This multi-part series addresses core concepts in telecommuting’s impact on transportation; concepts which have gone largely dismissed by the very experts who fund, plan, and build our nation. For more, see Part 1 and Part 2.
House Money
The holy grail of sales opportunities is the house money scenario, in which a customer’s investment in your solution presents zero financial risk because their dollars are currently being dumped wastefully into the very problem you’re solving. The rub, of course, lies in whether both parties agree on what is considered waste — and a lack of agreement there often stems from a misunderstanding about whose house you’re in.
Companies developing connected and autonomous vehicles have leaned on house money arguments from the beginning: no one wants to spend a hundred billion dollars to sit in traffic, and no one wants to spend eight hundred billion dollars to clean up the aftermath of traffic collisions. It stands to reason that if the public is routinely pouring money into unwanted outcomes, they’d surely be willing to invest in solutions to mitigate such unwanted outcomes for a fraction of the current expense.
That argument, logical as it might be, is problematic because the public doesn’t see their money going to waste. Whether veiled or normalized, the steps between a government’s money pit and a resident’s pocketbook are often exhaustively untraceable. We see evidence of this disconnect when surveying the public on connected & autonomous vehicle adoption, wherein the most effective carrot to gaining support is the notion of lowering their car insurance premiums — yet, the greater financial benefit of systemic infrastructure and operational savings goes ignored.
Mobility advocates have battled with this financial disconnect for decades. When a COVID-era traffic study revealed that Californians were saving $40MM every day thanks to the downturn in traffic collisions, transit reformists aplenty began nominating what should be done with the money. What money? The money from this alternate reality where insurance claims didn’t need to be paid out, and where city property wasn’t damaged? Those dollars don’t get returned directly to residents as rewards for driving less. At best, they vaguely come back years later under the banner of lower taxes or health insurance premiums — at worst, they get absorbed as usual to balance budgets or boost profits. The public only sees a murky swamp of fluctuating social costs, unable to decipher where behavioral changes directly benefit them. Hence, citizens gravitate towards the immediately perceivable costs (e.g. car insurance), and the broader house money argument falls flat.
Not so with telecommuting. Working from home has its macroeconomic implications, without a doubt. But the relevance of its microeconomic impact hits home like no other, and as a result, makes it the most dangerous behavioral alternative in transportation.

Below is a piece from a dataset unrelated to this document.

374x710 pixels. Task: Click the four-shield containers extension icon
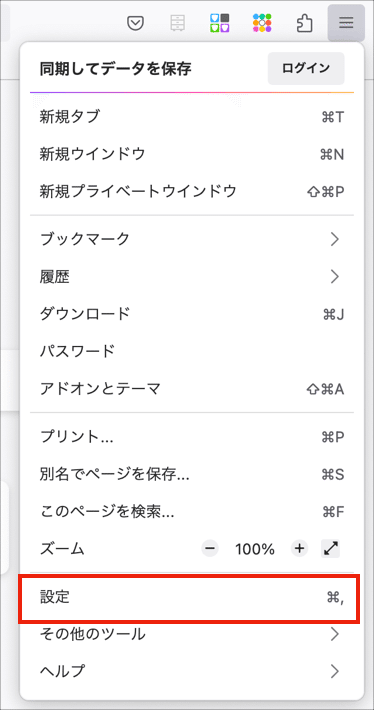click(220, 23)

Mrs. Citizen doesn’t like commuting. What’s more, while she doesn’t know she’s spending thousands every year to support commuter culture in general, she is well aware of the thousands she’s hemorrhaging to cover her fuel, parking, insurance, and maintenance costs. If a solution could simultaneously save her from something she doesn’t want to do, and save her the cost of doing it, the decision is all upside. House money.
This microeconomic influence is hard to argue with, but even in reversing some of the behaviors that made America so unsustainably car-centric, it still perpetuates ignorance of holistic financial impacts. That’s not to blame Mrs. Citizen for the lack of transparency corporations and governments have burdened her with — but when the ripple effects of telecommuting en masse begin to erode parking revenues, gas taxes, insurance revenues et al, balancing budgets at city and state levels will become an even more treacherous game of musical chairs. Taken as an opportunity, leaders could open up their books and engage the public in a way mobility advocates have always dreamed would happen. Taken instead as a crisis, the usual three-card monte funding maneuvers which have sewn seeds of public distrust for decades could come to a head, as an influential minority of citizens naively proclaim their independence from transportation funding.